FYI.

This story is over 5 years old.

Tech

A Brief History of Finding Water on Mars

And what the most recent discovery means for uncovering the planet's living past.
A 3D model using orbital images showing flows that appear in spring and summer on a slope inside Mars' Newton crater. via

Every once in a while, a story about water on Mars surfaces and everyone goes crazy. Usually it's because of overly sensational reportage about a newly discovered 'river on Mars'—when in fact scientists have just found weathered stones that suggest a river once flowed in a given spot on the red planet.

But this time you can believe the hype: NASA’s Curiosity rover has found water on Mars. Sort of. There aren’t any lakes or rivers, but there is water locked in the Martian soil, about two percent by volume, which translates to about two pints of water for every cubic foot of soil. And that’s significant.

Advertisement

We’ve known about the existence of water on Mars for a while now, in part because we’ve been looking for it for years. As it’s necessary for life as we know it, the hunt for water on Mars has gone hand in hand with the search for life on the red planet, which has been at the heart of Martian exploration since the 1960s.

The first spacecraft to successfully fly by and photograph Mars was NASA’s Mariner 9. In 1971, it returned photographs to Earth that showed that looked like eroded canyons and dry river beds scarring the landscape. When the twin Viking landers arrived five years later, their up close surface images confirmed Mariner’s findings that the Martian landscape had been shaped by water. But neither mission was able to confirm the presence of water on the surface.

The 1990s saw a renewed interest in Mars exploration. Orbiters from NASA and the European Space Agency detected the presence of minerals that suggested the presence of water near the Martian surface, the existence of subsurface water ice deposits, and superficial hot springs that create and sustain precipitation in certain areas.

But the first hard evidence of water on Mars didn’t come until 2008 with NASA’s Mars Phoenix Lander. It dug a small trench at its northern landing site and revealed bright deposits that disappeared in four days. Scientists suspected it was ice that had sublimated; Phoenix’s detection of water vapour in the atmosphere confirmed this suspicion. The twin Spirit and Opportunity rovers have both found traces of water enclosed in rock.

Advertisement

Now, Curiosity has added a definitive find to this history of searching for water on Mars.

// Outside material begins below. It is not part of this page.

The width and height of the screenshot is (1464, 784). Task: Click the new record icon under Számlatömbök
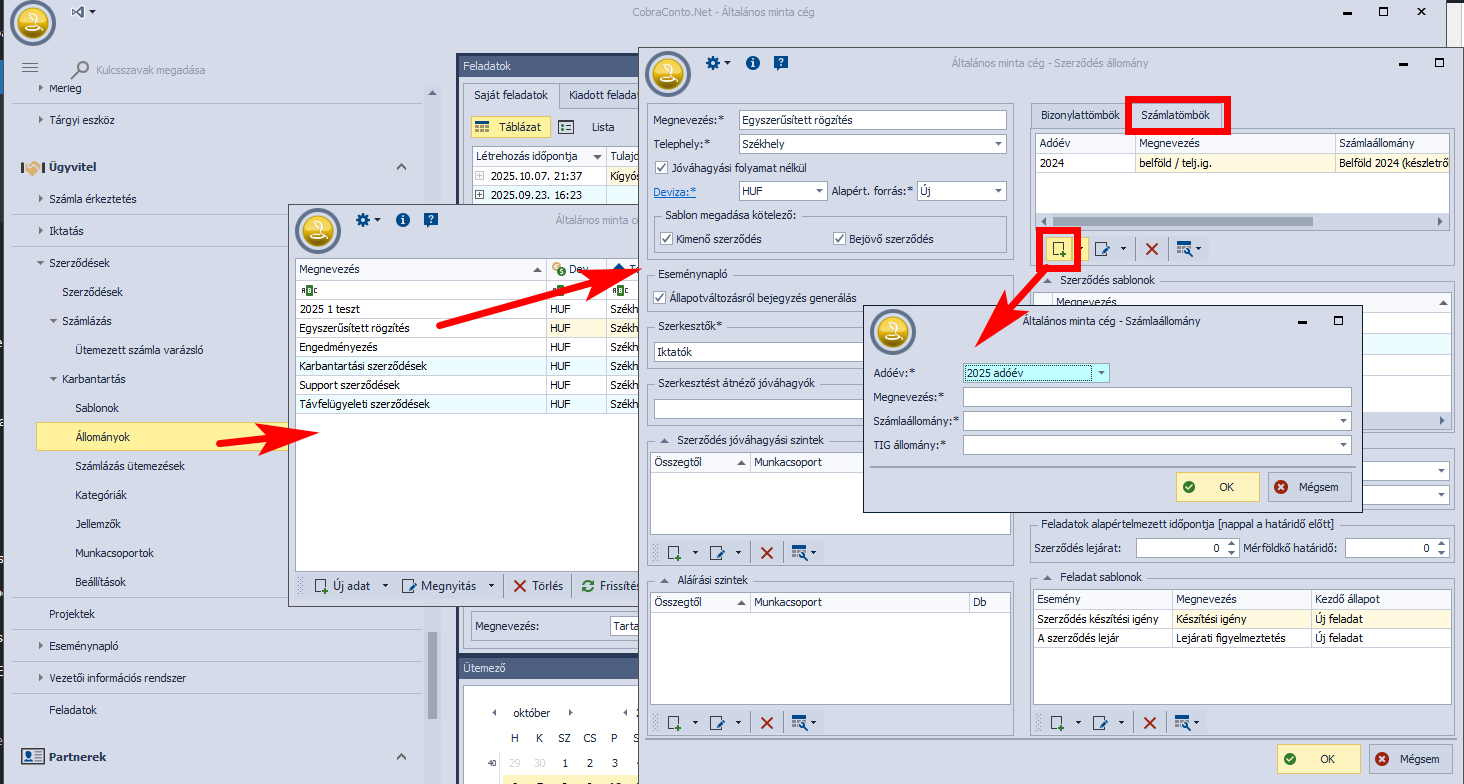point(1058,249)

The one-ton rover landed in Mars’ Gale Crater on August 5, 2012. Once it ran through its systems checks and got roving, it visited a geologically interesting site called Rocknest. The rover scooped up a small sample on Sol 71 (October 17 by Earth’s calendar) from a wind-blown ripple in the soil and transferred the soil to its onboard chemistry lab. Part of the sample ended up in SAM, the Sample Analysis on Mars instrument.

Curiosity's panorama of Rocknest. via

SAM heated the sample to 1,535 degrees Fahrenheit then used its gas chromatograph, mass spectrometer, and laser spectrometer to identify chemicals contained in the sample. When heated, the sample was found to contain abundance of water as well as significant quantities of carbon dioxide, oxygen, and sulfur compounds. The test also found carbonate materials in the sample—compounds that form in the presence of water.

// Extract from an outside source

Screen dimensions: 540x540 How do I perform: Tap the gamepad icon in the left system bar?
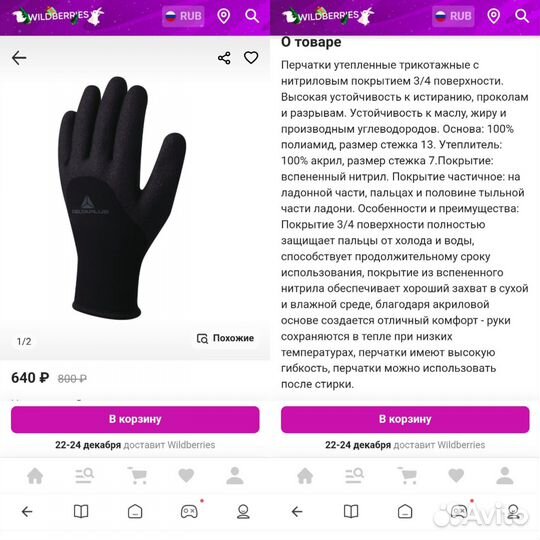pos(189,512)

SAM also found the sample carried oxygen- and chlorine-containing compounds—most likely chlorates or perchlorates. These are the same compounds Phoenix found in 2008 at its near-arctic landing site, suggesting chlorates and perchlorates occur globally on Mars. This might not be great news since these compounds are highly toxic to humans. But they aren’t toxic to all life forms; some microbes are known to use the oxidizing chemical for energy. So the question (or one of the many questions, rather) now is whether hypothetical microbes on Mars could metabolize perchlorates similar to their Earthly counterparts. If so, this could shift the search for life just a little, but in a good way.

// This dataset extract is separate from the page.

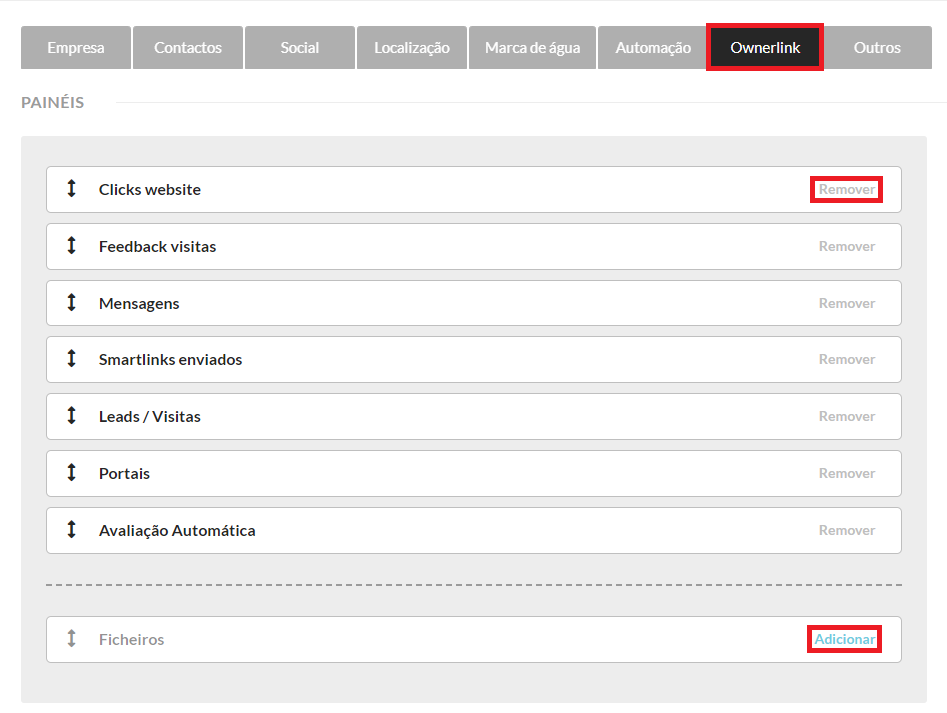The height and width of the screenshot is (713, 947).
Task: Add the Ficheiros panel with Adicionar
Action: (x=844, y=639)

Analysis of the Rocknest sample also revealed similar ratios of the gases Curiosity has sampled in the atmosphere, suggesting surface material interacts quite readily with the atmosphere.

If future Martian explorers make use of this readily available surface water, it won’t be as easy as extracting the water and pouring a glass. That the sample contains perchlorates means humans can’t drink the water without somehow filtering it to make it safe for consumption. And even then, it might taste like the dry, desolate Martian landscape. A Brita filter and some Crystal Light might be necessary to make Martian water potable for humans. In any case, this discovery of water on Mars surface, even if it’s not a flowing river, is exciting. It seems we’re inching closer to uncovering Mars’ potential living past.